Ellen utilizou como exemplo o show de Roger Waters no Brasil em 2018, quando o músico colocou no telão um #EleNão, contra Jair Bolsonaro, gerando xingamentos e vaias: “As pessoas vão embora porque ficam com medo de uma rebelião. Você está no meio da multidão. Fico com medo de nem sobreviver, ou ser espancada. Isso por conta da segmentação que a política causa. O show não é isso, é o momento de união das pessoas”.

Modelo diz que a politização em shows afeta os fãs

Nessa ocasião, Ellen Jabour diz que presenciou um homem urinando em uma mulher no show de Roger Waters após a declaração: “Quando eles [artistas] falam sobre política no show, o público já começa a olhar estranho um para o outro. Numa dessas ocasiões, mostraram o pênis. Um rapaz colocou o pênis para fora e fez xixi numa menina do meu lado. Para você ver o nível de agressão.
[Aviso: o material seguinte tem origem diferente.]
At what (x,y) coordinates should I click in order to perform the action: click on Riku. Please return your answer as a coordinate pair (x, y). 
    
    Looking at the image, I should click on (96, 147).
Todos que estavam comigo quiseram ir embora porque se tornou perigoso. Eu fiz aquela postagem como um alerta querendo dizer que ficarei muito triste se os shows se tornarem lugares perigosos”.

“Num show do Roger Waters, por exemplo, é esperado que ele cante política nas músicas e até que ele dê uma ‘espetadinha’ numa coisa ou outra. Mas fale da política dele, do país dele, não do nosso. Ele não sabe o que passamos aqui. Não acho que seja apropriado comentar algo que traz tanto ódio”, finalizou ela, frisando a responsabilidade do cantor no palco: “Muita gente nem fala inglês, não sabe o que estão cantando. A melodia está no coração das pessoas. Você pode estar só sentindo a música e não exatamente concordando com cada palavra. Você interpreta do seu jeito a música, a fala não”.